• _Direction_
Rewrite every line of the items below, keeping all wording, but multiply each coordinate in the answers by 0.65 and round it to a whole number, with halves rounded up.

• _Material provided_
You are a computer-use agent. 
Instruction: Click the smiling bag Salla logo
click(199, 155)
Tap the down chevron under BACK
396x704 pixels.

• _Result of the exercise_
You are a computer-use agent. 
Instruction: Click the smiling bag Salla logo
click(129, 101)
Tap the down chevron under BACK
396x704 pixels.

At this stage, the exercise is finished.